EXERCISE DATA.
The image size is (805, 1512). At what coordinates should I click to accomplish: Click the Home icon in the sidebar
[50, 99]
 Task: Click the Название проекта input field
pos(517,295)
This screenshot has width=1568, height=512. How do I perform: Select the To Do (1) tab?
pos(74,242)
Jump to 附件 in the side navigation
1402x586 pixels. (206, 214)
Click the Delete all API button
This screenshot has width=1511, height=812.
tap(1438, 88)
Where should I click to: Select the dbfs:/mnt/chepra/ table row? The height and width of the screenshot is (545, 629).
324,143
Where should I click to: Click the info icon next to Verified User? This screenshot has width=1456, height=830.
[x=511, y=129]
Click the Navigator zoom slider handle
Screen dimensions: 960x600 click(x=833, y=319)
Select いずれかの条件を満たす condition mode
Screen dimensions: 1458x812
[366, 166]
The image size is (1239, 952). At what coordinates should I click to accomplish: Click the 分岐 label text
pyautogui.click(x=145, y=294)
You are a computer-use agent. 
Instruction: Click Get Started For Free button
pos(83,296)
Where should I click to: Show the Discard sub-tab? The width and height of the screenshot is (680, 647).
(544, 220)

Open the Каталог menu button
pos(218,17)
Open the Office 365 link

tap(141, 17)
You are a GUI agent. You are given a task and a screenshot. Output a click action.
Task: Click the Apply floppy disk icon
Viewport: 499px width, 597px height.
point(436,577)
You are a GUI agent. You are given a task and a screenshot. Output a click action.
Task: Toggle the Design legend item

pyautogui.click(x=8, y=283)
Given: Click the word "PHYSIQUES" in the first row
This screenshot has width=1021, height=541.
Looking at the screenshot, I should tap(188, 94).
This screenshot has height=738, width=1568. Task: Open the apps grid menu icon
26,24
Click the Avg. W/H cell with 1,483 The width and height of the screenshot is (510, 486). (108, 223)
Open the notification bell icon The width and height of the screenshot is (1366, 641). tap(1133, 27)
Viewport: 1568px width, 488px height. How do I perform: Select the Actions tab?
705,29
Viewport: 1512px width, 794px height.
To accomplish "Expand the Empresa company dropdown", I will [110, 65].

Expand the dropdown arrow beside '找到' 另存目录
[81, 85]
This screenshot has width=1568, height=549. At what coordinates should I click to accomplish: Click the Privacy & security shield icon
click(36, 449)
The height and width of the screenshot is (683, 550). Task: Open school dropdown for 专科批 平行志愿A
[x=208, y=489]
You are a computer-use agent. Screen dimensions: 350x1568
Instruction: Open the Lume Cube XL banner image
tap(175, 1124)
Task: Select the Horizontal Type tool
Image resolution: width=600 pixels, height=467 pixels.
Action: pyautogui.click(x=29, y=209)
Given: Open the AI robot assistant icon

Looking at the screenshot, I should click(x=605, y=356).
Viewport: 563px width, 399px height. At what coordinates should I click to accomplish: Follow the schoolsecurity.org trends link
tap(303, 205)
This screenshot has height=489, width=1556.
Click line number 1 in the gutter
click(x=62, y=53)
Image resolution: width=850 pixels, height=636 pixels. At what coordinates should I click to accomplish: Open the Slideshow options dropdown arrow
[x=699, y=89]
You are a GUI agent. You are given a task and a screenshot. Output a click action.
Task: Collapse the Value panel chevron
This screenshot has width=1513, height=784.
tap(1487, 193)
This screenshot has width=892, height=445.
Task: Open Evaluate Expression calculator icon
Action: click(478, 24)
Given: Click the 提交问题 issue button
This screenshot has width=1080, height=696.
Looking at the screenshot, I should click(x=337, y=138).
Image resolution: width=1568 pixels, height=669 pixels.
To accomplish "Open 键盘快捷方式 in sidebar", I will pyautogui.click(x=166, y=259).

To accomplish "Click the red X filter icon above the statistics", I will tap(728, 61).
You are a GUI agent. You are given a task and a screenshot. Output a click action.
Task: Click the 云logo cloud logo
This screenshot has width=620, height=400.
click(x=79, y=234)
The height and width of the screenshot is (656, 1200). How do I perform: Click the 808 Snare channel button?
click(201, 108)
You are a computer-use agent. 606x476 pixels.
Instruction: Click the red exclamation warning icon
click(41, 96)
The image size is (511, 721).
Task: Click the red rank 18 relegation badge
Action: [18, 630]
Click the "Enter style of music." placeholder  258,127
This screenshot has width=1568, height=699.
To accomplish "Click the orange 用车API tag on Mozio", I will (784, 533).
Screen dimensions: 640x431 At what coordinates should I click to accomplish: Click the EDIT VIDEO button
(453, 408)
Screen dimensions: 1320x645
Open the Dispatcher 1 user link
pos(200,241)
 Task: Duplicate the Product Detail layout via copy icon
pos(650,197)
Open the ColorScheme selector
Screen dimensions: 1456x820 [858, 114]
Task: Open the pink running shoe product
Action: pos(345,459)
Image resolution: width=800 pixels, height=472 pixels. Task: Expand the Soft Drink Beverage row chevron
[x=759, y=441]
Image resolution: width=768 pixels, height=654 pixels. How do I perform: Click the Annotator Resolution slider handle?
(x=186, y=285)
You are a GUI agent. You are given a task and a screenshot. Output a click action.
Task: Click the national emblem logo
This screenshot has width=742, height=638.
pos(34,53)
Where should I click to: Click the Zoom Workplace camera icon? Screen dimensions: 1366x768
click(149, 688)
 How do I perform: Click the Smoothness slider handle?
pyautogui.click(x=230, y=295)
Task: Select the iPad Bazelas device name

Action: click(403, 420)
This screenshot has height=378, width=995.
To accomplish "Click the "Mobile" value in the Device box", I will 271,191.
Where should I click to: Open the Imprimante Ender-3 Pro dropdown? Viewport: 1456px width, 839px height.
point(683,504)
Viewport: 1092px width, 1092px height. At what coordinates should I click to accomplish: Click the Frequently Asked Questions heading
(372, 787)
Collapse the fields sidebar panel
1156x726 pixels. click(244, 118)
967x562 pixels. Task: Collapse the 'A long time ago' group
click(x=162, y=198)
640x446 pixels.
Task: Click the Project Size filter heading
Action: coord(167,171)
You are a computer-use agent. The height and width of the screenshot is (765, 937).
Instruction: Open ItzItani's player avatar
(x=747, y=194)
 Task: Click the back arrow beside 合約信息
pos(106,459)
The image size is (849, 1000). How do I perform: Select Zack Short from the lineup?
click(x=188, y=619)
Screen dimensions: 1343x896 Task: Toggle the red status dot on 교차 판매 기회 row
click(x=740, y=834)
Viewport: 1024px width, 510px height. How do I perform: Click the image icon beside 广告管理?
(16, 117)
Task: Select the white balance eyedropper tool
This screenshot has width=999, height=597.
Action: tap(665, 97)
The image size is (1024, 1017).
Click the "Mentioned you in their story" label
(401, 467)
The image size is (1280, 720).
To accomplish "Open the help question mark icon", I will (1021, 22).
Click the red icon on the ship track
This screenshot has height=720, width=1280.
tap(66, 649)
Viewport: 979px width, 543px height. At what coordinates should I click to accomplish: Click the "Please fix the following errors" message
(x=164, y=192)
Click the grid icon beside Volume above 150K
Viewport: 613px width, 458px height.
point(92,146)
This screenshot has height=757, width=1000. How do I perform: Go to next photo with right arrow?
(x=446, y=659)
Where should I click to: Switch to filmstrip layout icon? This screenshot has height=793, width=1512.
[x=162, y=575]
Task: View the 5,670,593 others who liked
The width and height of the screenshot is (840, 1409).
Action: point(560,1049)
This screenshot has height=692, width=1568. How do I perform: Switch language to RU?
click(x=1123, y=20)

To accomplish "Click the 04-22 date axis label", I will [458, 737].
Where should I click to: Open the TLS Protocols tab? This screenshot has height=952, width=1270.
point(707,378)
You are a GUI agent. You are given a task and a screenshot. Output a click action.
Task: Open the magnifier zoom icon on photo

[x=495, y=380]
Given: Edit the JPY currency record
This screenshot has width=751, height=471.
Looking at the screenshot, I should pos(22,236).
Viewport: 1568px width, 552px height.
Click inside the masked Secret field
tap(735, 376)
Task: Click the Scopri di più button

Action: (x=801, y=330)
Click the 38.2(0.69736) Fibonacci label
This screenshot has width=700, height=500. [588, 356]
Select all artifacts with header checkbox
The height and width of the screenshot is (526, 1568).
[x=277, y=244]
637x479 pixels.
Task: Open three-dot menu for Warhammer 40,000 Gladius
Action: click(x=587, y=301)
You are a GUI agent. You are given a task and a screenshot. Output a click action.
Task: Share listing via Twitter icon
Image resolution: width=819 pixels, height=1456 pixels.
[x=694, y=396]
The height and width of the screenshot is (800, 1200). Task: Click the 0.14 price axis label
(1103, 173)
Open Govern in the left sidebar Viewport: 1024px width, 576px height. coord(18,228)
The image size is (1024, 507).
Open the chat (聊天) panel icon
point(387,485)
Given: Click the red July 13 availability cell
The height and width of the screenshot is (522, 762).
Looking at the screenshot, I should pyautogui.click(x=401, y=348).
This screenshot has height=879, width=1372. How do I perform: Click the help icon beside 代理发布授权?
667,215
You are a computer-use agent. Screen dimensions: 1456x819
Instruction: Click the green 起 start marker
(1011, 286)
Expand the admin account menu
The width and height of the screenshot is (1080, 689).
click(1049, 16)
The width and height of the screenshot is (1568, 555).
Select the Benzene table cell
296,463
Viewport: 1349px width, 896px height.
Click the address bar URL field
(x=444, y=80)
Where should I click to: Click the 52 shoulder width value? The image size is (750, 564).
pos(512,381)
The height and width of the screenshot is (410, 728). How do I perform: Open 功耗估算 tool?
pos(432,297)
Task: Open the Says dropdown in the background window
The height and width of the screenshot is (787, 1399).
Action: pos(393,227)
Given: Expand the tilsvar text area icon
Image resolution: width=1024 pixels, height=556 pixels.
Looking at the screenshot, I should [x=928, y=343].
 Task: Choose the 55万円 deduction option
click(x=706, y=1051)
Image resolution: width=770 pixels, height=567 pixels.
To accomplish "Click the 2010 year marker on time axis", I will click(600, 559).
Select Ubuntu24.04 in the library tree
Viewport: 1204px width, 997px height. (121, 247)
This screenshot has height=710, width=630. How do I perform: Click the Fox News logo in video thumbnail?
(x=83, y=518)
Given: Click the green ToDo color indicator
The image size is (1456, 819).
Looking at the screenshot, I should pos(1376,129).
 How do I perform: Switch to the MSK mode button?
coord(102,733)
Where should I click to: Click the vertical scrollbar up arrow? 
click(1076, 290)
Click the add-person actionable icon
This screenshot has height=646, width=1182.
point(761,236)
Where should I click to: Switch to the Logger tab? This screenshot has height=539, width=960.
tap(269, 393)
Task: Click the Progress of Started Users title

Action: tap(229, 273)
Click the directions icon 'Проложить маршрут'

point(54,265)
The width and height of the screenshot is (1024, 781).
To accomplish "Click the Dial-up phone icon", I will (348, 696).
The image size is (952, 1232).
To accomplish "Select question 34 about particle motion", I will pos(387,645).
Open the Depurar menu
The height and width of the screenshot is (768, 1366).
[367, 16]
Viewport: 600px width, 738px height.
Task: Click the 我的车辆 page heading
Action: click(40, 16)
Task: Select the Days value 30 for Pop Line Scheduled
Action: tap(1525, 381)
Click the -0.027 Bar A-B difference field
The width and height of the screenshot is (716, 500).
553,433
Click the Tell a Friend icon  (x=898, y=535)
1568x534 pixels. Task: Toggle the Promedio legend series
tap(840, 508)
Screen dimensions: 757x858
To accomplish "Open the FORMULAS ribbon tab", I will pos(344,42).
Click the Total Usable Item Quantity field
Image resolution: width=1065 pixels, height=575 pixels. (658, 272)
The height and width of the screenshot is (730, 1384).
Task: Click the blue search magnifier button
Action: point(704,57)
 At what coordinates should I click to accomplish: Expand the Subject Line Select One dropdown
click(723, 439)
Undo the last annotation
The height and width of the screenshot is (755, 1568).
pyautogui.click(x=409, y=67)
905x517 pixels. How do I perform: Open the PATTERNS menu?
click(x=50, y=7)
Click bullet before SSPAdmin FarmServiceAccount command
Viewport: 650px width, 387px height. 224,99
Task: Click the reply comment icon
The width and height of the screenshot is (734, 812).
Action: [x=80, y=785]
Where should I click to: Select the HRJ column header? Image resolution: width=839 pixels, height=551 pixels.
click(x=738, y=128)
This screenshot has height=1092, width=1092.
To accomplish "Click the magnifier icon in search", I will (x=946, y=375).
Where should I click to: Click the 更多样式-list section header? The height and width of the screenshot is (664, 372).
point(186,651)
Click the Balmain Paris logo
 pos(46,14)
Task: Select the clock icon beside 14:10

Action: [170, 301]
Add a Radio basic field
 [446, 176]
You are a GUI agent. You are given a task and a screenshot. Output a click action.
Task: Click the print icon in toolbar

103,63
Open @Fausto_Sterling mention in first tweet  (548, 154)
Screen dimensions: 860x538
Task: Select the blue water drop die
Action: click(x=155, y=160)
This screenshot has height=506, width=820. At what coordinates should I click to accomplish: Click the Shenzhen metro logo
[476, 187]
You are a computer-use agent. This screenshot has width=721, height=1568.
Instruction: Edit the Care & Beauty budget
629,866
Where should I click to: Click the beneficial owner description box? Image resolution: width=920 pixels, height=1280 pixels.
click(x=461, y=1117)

ACTION ITEM.
Return all lines in the data that include the word "computer".

RESPONSE AREA.
You are a computer-use agent. 
You are a computer-use agent. Screen dimensions: 350x1568
You are a computer-use agent. 606x476 pixels.
You are a computer-use agent. The height and width of the screenshot is (765, 937).
You are a computer-use agent. Screen dimensions: 1456x819
You are a computer-use agent. This screenshot has width=721, height=1568.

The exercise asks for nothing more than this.